16.1.25

The Bee Sting

What a remarkable novel. I heard it recommended all last year and finally managed to borrow it from my local library, though I must confess I gulped when I saw the size of it -- 650 pages! These days a novel has to be pretty gripping to hold me for that long, and The Bee Sting was.

The novel centres on four members of an Irish family: mother, father, teenage son and daughter, and the story is told from the point of view of each in turn. The backdrop is horrible family dysfunction, the threat of violence, and climate change -- the summer is too hot and dry, the winter brings floods (this is the second Irish novel in a row I've read with an unnaturally hot summer). There is a mounting sense of impending dread, from which Murray pulls back each time, but the structure is very clever in that each section becomes shorter and shorter until it feels as if we are hurtling toward certain doom.
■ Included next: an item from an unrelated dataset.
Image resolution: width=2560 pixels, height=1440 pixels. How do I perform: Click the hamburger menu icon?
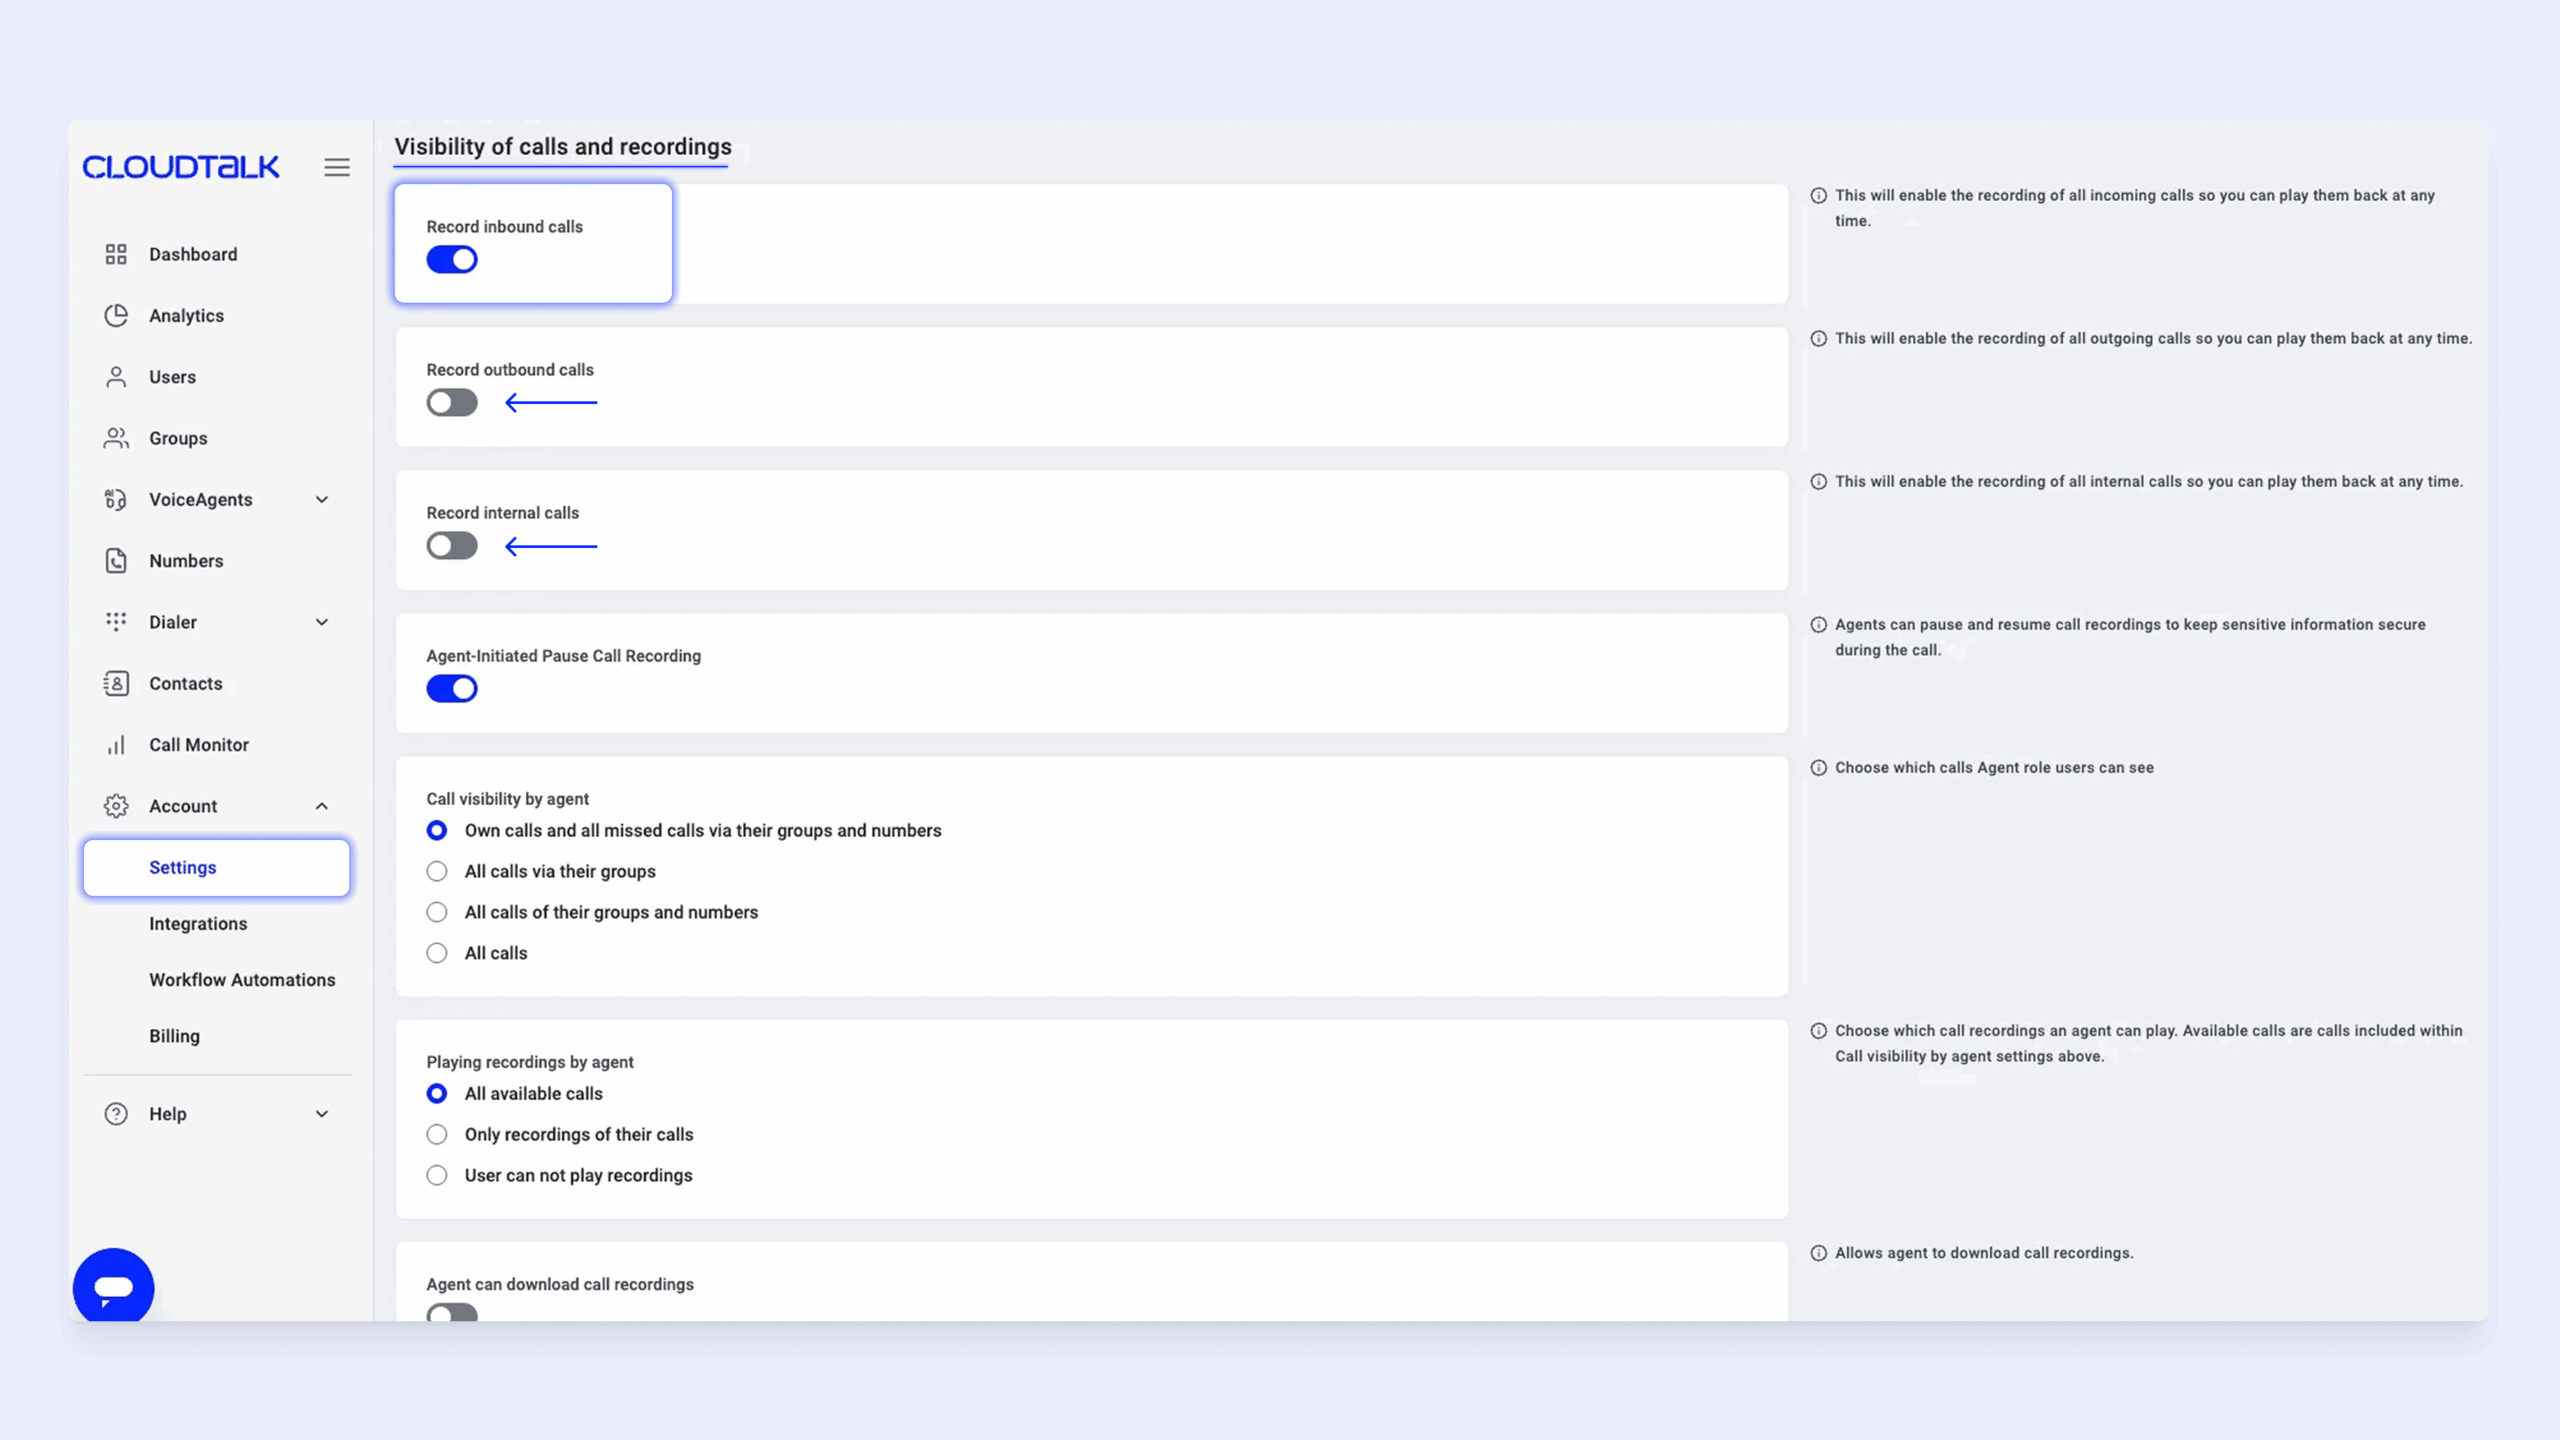tap(337, 167)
Someone smarter than me pointed out that this is how the catastrophe of climate change also functions -- we experience a threat, we feel panic, but we survive, and we kid ourselves that we're safe... but the next wave is coming, and it's bigger and deadlier than the last, and one day it will be too late to escape.

From what I've said so far, you will gather that The Bee Sting is a bleak novel, and in many ways it is. But it's also rich and funny and shocking and beautiful, and though I'm still reeling from the final scenes, I'm so glad I went along for the ride. This is a novel that will stay with me for a long time.